* DESCRIPTION OF THE TASK *
Rewrite every line of the material below, leaving out the pictures. Multiply each coordinate in the answers by 1.25 and round to whole numbers with halves rounded up, leaving all other numbers unchanged.

* DATA RECORDS *
--- Start ---
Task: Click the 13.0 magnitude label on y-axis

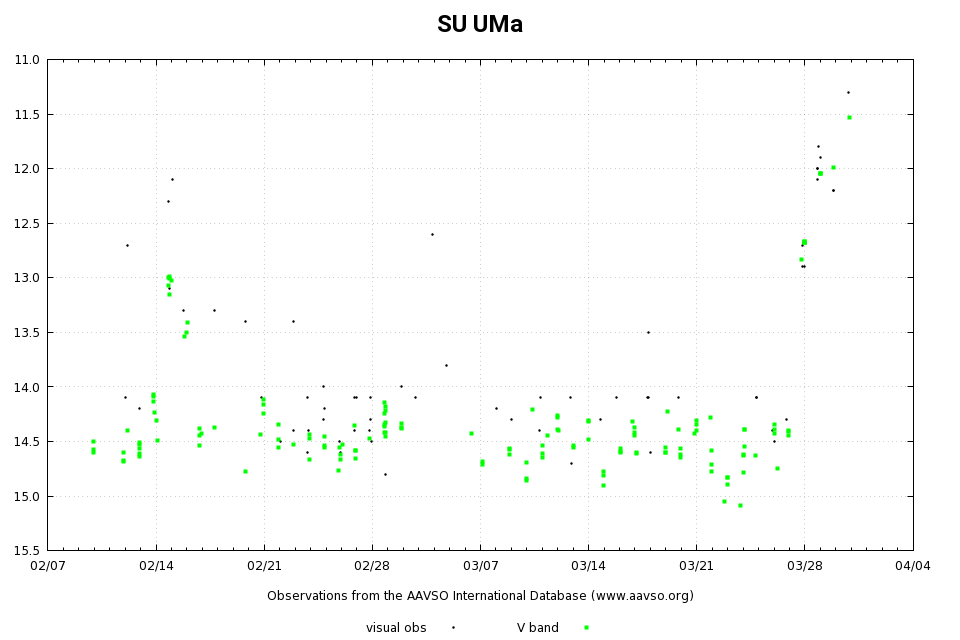Action: click(29, 278)
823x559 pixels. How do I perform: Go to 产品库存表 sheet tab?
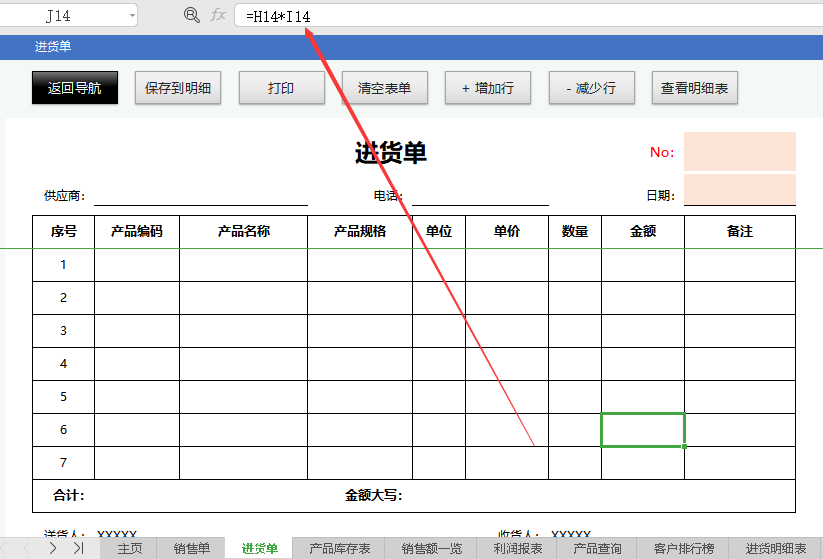pos(339,548)
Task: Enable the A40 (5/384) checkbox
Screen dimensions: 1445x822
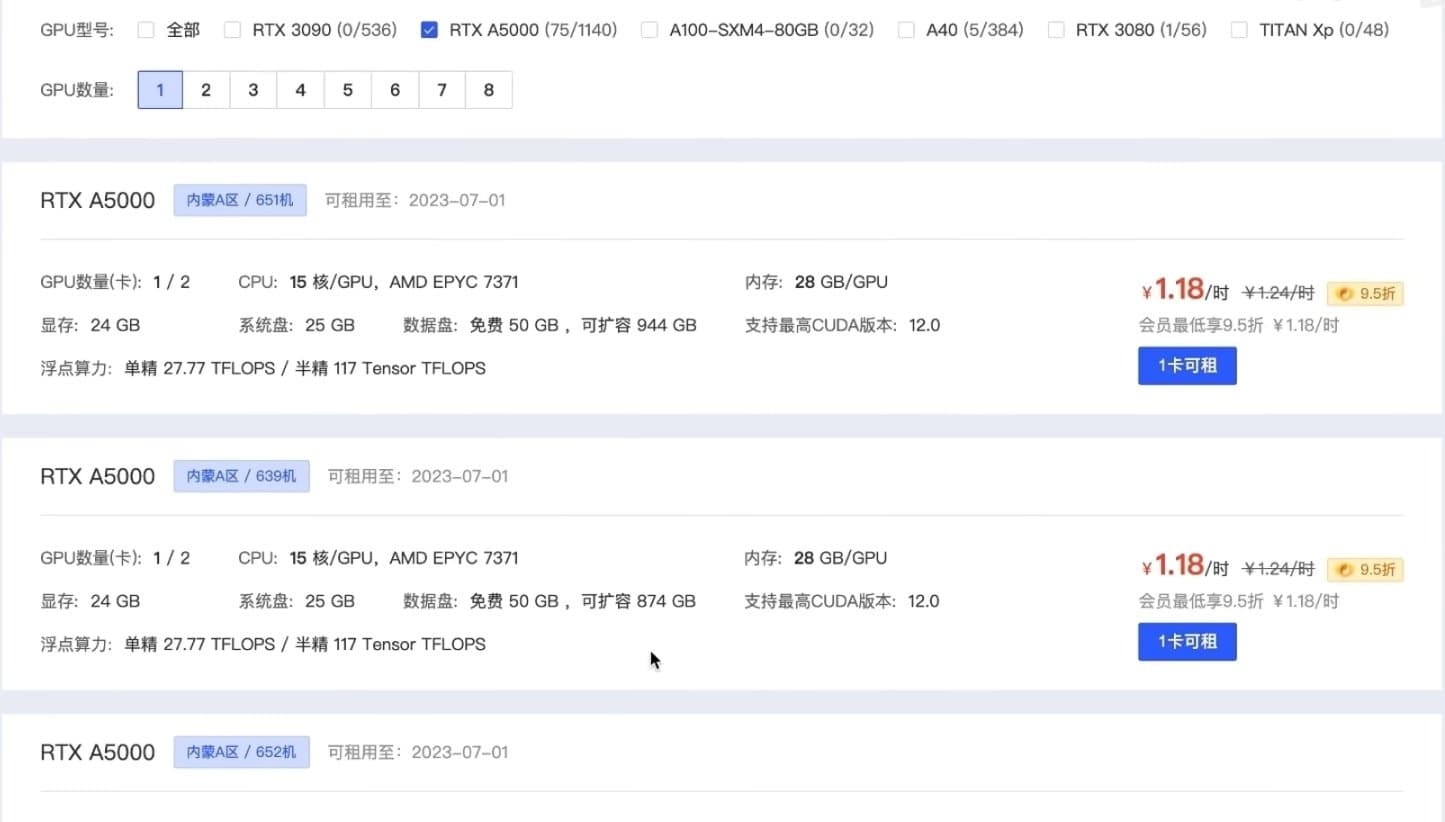Action: tap(906, 30)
--- End ---
* EXERCISE RESPONSE *
Task: Click the 13.0 magnitude label on y-axis

Action: click(36, 348)
823x559 pixels. How do I perform: Go to 产品库存表 sheet tab?
pos(424,685)
Task: Enable the A40 (5/384) checkbox
Screen dimensions: 1445x822
Action: tap(1133, 38)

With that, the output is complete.